Sky have such a strong group of climbers here that I wasn't sure if they intended breaking the race up on La Rabassa or waiting to the last one, but by the time we got to the top, overnight leader Lampaert was dropped, the peloton was blown apart and there were only maybe 30 of us left.
Although the descent that followed had loads of switchbacks, it was pretty wide so there were riders trying to dive up the inside every time we rounded a bend, making it a nightmare to hold position in the group. In the valley below we had a few kilometres drag leading us towards the day's intermediate sprint with 12km to go.
With three seconds time bonus on offer for the winner, two for second and one for third, the guys asked me if I wanted to go for it but at that stage I wasn't feeling capable of sprinting.
I knew we had less than a kilometre to go to the final climb and was just happy to stay in the line.

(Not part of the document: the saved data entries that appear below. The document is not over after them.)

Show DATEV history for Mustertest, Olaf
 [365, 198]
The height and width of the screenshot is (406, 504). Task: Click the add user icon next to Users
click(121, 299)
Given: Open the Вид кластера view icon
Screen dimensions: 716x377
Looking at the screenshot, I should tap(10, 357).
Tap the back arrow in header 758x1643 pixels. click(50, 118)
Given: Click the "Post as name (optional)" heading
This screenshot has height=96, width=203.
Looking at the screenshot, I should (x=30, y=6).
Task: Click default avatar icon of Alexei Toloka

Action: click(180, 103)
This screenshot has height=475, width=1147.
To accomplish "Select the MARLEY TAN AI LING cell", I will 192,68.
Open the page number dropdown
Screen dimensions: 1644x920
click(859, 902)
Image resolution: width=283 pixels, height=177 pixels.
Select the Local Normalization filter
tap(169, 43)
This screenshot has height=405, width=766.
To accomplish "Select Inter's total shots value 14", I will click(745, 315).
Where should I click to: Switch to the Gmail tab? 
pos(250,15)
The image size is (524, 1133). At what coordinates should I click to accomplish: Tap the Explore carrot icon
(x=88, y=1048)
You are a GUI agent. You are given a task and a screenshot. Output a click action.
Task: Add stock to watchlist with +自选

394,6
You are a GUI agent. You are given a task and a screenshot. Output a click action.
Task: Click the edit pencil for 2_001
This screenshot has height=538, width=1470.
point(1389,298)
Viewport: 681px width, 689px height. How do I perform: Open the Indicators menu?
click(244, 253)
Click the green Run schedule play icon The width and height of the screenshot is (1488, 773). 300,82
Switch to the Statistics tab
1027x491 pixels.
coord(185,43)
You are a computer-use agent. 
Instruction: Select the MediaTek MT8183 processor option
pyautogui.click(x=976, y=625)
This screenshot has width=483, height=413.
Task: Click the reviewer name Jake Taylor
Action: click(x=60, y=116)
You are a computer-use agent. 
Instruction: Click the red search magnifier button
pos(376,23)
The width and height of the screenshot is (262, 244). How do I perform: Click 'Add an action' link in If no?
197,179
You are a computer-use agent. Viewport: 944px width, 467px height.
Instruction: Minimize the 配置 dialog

Having led us down the descent, the UAE team were riding hard on the front when Chris Froome stole up the inside at the last possible moment and snatched the three seconds on offer. Sky lit it up at the bottom of the final climb of Alto de la Comella, whittling the group down with every kilometre and reeling in the early breakaways.
With 9km to go I was riding 11th wheel in the now 16-strong group, with my room-mate Tejay a few bikes ahead of me.
When the last of his Sky domestiques had done his work a kilometre later, Froome attacked and with only Colombian climber Esteban Chaves of Orica-Scott able to stay with him, our group began to disintegrate.
Fabio Aru and Romain Bardet went over the top a handful of seconds behind them while I fought to hang onto the remnants of our group. About 400m from the top I could see the King of the Mountains banner on the summit and knew that I was in trouble if I couldn't regain contact with renowned descender Nibali before then.
I caught him just under the banner and we rode hard to catch his Italian compatriot Domenico Pozzovivo on the descent with Tejay making his way across to us on the way down.
Aru and Bardet made contact with Froome and Chaves about 10 seconds ahead of us but we chased hard all the way and caught them with about 700m to go.
Just as we made contact we hit a double right hander and I went straight up the inside in the hope of catching them by surprise and snatching the stage. It's not that I was feeling fantastic at that point but I reckoned that everybody else was in the same boat after such a hard finale and I just took the chance.
My attack wasn't explosive enough though and Chaves immediately jumped on my wheel and when we hit a headwind a few metres later Nibali slingshot to victory in the last 300m or so.
Looking back, my move was maybe a mistake as I was one of the better sprinters in the group and maybe could have finished higher than seventh on the stage if I'd gambled on my sprint instead.
Having won the opening team time trial, I had earmarked today as a possible chance to don the red jersey of race leader. Losing 13 seconds on a flat stage finish yesterday though wiped that out and today I'm still kicking myself over it now.
I moved up two places to third overall today, two seconds off new race leader Froome, who proved today that every second counts.